:: LISTED RECORDS

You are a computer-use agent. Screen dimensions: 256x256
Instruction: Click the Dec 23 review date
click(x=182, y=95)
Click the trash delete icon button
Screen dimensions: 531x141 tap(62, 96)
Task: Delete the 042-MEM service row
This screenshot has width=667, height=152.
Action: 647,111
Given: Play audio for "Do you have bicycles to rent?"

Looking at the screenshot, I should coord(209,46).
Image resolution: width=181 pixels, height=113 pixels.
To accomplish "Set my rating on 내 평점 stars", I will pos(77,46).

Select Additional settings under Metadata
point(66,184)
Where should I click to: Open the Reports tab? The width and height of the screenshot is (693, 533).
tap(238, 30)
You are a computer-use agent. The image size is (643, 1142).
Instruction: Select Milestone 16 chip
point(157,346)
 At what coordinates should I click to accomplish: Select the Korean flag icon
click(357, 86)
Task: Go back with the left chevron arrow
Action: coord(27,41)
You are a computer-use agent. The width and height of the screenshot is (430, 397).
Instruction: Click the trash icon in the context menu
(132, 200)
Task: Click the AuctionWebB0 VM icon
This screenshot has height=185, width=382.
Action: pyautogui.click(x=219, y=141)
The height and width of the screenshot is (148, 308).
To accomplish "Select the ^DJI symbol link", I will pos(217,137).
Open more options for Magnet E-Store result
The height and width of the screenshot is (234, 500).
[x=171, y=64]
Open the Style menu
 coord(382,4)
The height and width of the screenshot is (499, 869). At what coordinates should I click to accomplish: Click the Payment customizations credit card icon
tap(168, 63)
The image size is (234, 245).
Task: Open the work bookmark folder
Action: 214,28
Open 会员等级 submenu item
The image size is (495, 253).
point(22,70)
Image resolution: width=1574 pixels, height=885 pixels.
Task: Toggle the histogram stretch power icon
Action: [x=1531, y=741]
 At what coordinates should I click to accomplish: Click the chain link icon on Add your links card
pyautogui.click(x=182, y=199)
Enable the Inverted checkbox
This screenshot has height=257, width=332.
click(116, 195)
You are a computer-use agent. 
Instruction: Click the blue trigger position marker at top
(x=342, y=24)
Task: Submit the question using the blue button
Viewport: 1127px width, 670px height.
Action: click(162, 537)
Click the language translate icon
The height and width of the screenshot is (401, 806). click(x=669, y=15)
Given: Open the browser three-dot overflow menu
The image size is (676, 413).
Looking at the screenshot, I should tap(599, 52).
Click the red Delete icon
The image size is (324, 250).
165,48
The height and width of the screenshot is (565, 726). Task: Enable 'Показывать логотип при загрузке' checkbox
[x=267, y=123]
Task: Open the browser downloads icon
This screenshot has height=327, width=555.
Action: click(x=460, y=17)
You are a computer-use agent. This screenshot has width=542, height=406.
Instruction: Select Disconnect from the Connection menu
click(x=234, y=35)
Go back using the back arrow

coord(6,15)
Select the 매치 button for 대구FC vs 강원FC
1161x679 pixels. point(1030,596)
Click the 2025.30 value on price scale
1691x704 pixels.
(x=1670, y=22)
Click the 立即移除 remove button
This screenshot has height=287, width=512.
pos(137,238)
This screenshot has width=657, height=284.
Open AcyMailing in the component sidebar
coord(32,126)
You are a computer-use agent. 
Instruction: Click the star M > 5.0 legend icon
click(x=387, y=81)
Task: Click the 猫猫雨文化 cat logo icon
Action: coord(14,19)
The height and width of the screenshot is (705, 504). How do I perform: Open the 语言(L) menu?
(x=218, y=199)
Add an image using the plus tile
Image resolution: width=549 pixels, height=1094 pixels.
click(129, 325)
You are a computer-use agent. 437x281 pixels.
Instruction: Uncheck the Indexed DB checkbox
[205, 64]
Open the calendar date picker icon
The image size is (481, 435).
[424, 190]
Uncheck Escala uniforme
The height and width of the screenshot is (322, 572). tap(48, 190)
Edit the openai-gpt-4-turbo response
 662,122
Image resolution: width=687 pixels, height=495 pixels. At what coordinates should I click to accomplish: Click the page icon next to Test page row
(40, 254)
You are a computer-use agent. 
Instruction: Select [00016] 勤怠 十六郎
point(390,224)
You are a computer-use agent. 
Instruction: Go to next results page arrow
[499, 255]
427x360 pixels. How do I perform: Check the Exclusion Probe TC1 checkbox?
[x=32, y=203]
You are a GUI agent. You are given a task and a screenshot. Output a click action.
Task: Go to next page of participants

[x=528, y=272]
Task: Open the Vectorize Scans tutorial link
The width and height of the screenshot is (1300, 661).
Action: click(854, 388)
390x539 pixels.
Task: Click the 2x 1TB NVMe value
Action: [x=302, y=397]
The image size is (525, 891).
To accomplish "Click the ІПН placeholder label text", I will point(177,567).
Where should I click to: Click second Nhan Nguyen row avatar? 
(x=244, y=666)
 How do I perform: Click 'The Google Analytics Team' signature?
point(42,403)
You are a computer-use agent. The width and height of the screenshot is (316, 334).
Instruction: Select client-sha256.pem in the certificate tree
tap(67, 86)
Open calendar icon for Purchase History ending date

::::

Locate the word "computer" in the records above, and return each line that has it.

You are a computer-use agent. Screen dimensions: 256x256
You are a computer-use agent. The image size is (643, 1142).
You are a computer-use agent. The width and height of the screenshot is (430, 397).
You are a computer-use agent. 
You are a computer-use agent. This screenshot has width=542, height=406.
You are a computer-use agent. 
You are a computer-use agent. 437x281 pixels.
You are a computer-use agent. 
You are a computer-use agent. 
You are a computer-use agent. The width and height of the screenshot is (316, 334).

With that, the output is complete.